María Corina Machado, chair of the polls for the primary elections, at a campaign event.LEONARDO FERNANDEZ VILORIA (Portal)
Chavismo has played a new card to complicate the opposition. After excluding technical support from the National Electoral Council (CNE) in the pre-election process, the company’s new board launched a decoy a month before the consultation to offer comprehensive technical services to the Unity Platform – the opposition alliance – and to the organizing committee. Last June, the opposition decided to move forward with the process in a self-directed manner after the CNE rectors resigned early in a Chavismo maneuver. Although they had negotiated some form of support, those options remained in limbo with the change of command. The new board, elected a few weeks ago and chaired by Elvis Amoroso, who supported the disqualification of several opposition candidates, released a statement on Friday expressing support for the process.
The CNE’s participation in the primaries was a nuisance for the opposition. The candidate María Corina Machado, who is by far the leader in voting intention in the race to elect Nicolás Maduro’s opponent, had expressed her rejection of the agency’s intervention, based on the distrust of its transparency and impartiality aroused in recent years. Other sectors, such as that represented by Henrique Capriles Radonsky, were in favor of relying on the official electoral infrastructure to ensure greater participation and have more resources in a process that would be difficult for the opposition to finance.

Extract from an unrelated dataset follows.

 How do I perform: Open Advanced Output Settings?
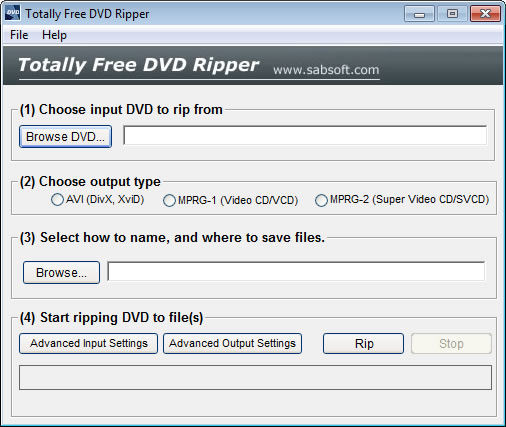pos(232,343)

The change of rector, unexpectedly announced by the government, triggered the consensus of all actors who moved on the same side: primaries with manual voting, organized by civil society. On June 5, the Organizing Commission had requested a meeting with the CNE to ratify the technical information on the voter identity protection guarantees and, once confirmed, to submit a formal request for technical assistance. However, since there was no response, the request was not made. That’s why it’s strange that the CNE now claims to be answering this. Capriles then said given the changes, self-administration of the primaries was the right decision. “There was no other alternative, the process could not be delayed any further,” he wrote on his social networks. And Machado, who had called for manual voting from the start, celebrated the decision. “It is an achievement of the people.”

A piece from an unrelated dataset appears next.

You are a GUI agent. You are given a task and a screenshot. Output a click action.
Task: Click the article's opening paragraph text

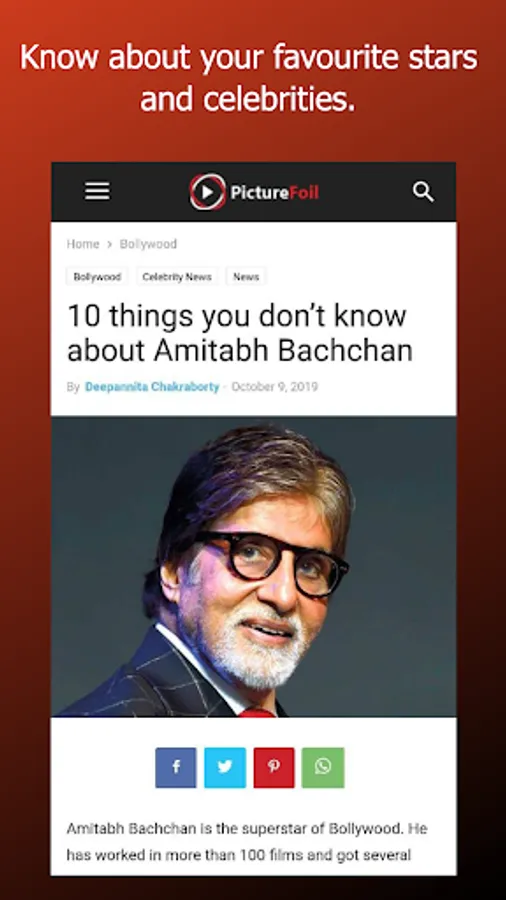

Now the opposition is faced with the dilemma again. The National Primary Commission has announced that it will consult the 13 candidates who have registered to find a common position on the measure announced by the CNE. In his statement, the Venezuelan electoral judge recalls that the law gives him the authority to organize the elections of unions and civil society organizations “at their request or at the order of the Electoral Chamber of the Supreme Court”, which opens the door to It is at the discretion of the Justice (in the hands of Chavismo) to decide on the appeal process.
The Unity Platform has allowed the participation of candidates excluded by the government and registered nearly 400,000 Venezuelans abroad so they can vote where they live. It is not clear whether the CNE, if it comes into play, will allow the participation of these politicians, including Machado, Capriles and Freddy Superlano, and whether the vote abroad will count for the result. So far, none of the candidates expected to lead the unity candidacy against Maduro have taken a position on this new movement, but the Venezuelan opposition is once again in crucial hours.